Cosa c’è che non va quindi in queste linee guida (liberamente consultabili sul sito del Miur) alla cui stesura chi scrive ha partecipato per lunghi mesi?
Si comincia con una affermazione “Nascere uomini o donne crea appartenenze forti, è la pietra angolare dell’identità, informa di sé l’intero orizzonte esistenziale.” Non è una valutazione, è un fatto difficilmente smentibile… “piuttosto essenzialista”?
Più avanti si legge “la prima differenza che sperimentiamo nella nostra vita, ci è stata di solito trasmessa come gerarchica e tale diventa il modello che profondamente interiorizziamo, differenza come disuguaglianza: se c’è una differenza, allora qualcuno è migliore e qualcuno è peggiore e, soprattutto, c’è una dimensione di potere dell’uno sull’altro. Dalla differenza come disuguaglianza gerarchica discende la relazione nella forma del dominio, che produce discriminazioni e che in italiano (e in altre lingue) risulta simboleggiata e insieme costruita anche dalla pratica linguistica.”
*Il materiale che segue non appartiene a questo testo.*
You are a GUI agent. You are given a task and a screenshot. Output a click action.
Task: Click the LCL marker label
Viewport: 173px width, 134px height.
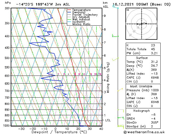click(x=108, y=120)
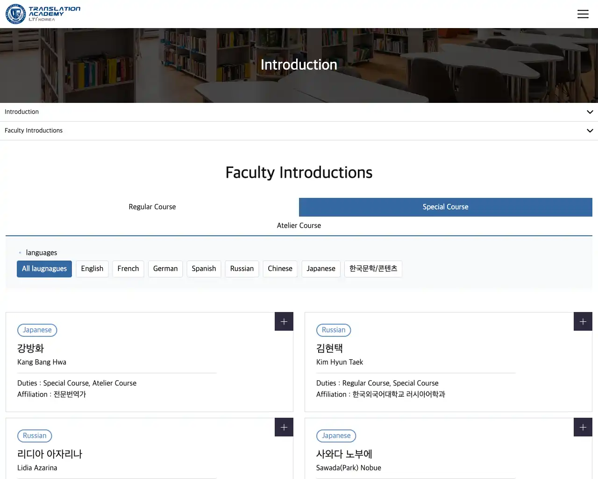Choose the German language filter
Image resolution: width=598 pixels, height=479 pixels.
(x=165, y=269)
Il ragionamento dunque poggia sull’idea che il rapporto di potere uomo/donna su cui si basa la nostra cultura ci impedisca di sperimentare l’idea stessa di differenza come varietà tra pari, come ricchezza e non come dominio: una esperienza precocissima e non detta che orienta profondamente il modo di essere di tutti, uomini e donne. Da qui discendono tutte le altre esperienze per cui ogni differenza è gerarchizzata e la violenza è implicita nel gioco.
Ma il punto della critica sembrerebbe proprio questo: non si deve più parlare di differenza uomo/donna, il potere patriarcale non va denunciato, anche se tutto intorno a noi dice che in Italia (e non solo) le donne sono ancora discriminate, oggetto di violenza, abusate, molestate e se sappiamo bene che tutta la società ne è impoverita in ogni senso. E vediamo anche che sembra ancora normale che le donne siano tenute fuori dai luoghi dove si esercita il potere e si decide il destino di tutti/e.
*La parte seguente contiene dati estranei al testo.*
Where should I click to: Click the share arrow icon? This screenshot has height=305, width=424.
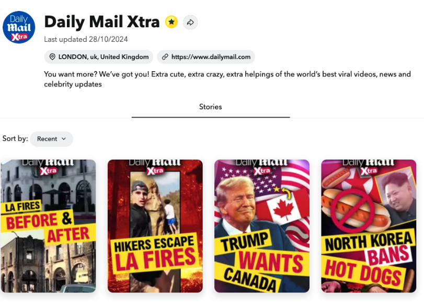[x=190, y=22]
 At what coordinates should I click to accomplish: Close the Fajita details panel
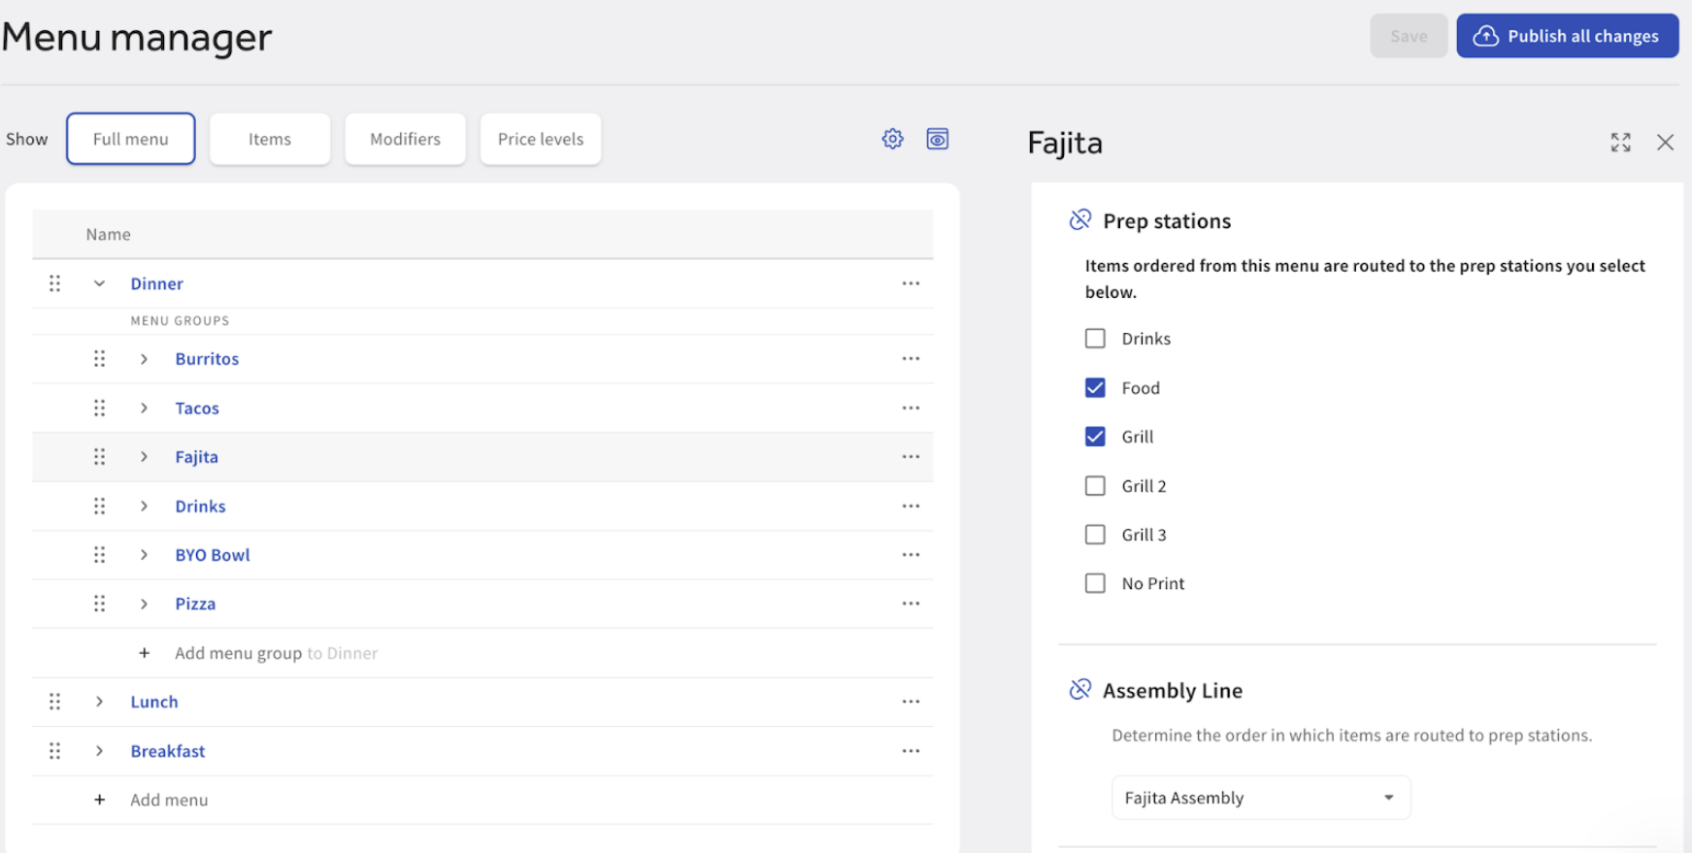(1665, 143)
Sono decenni che la scuola non si occupa di questo cruciale fondamento della nostra società, ma se il Miur ottempera al suo dovere e stanzia fondi importanti rispetto ad una legge contro il “femminicidio”, punta dell’iceberg di una diffusa violenza sulle donne, viene criticato perché non obbedisce alla political correctness del momento.
Noi abbiamo invece ritenuto molto importante che in un documento ufficiale dello stato, non in un convegno di studi per pochi, si affermi che “è opportuno ribadire che 'maschio' e 'femmina', che connotano l’identità (l’essere) della persona, non sono etichette che denotano comportamenti predefiniti. Ci sono molti modi di essere donna e altrettanti di essere uomo. Si può essere uomini e donne in modo libero e rispettoso di sé e degli altri senza costringere nessuno dentro un modello rigido di comportamenti e di atteggiamenti”.
Così come è rilevante che, nello stesso documento, ci sia una lunga analisi della violenza sulle donne e delle sue profonde radici culturali, negli uomini e nelle donne, su cui la scuola ha il dovere di intervenire perché non si tratta di un fatto privato.
Abbiamo una scuola in cui si insegna senza problemi una cultura neutra dalla quale le donne sono cancellate, in cui una maggioranza assoluta di insegnanti donne continua a trasmettere una storia cui apparentemente le donne non hanno preso parte, nella quale vige la pratica della segregazione educativa per cui le ragazze sono indirizzate verso le professioni della cura e i ragazzi verso la scienza e la creatività. Eppure, ogni volta che si prova a mettere al centro questo come un tema fondante e discriminante ci tocca sentir dire che “si parla di una sola differenza”.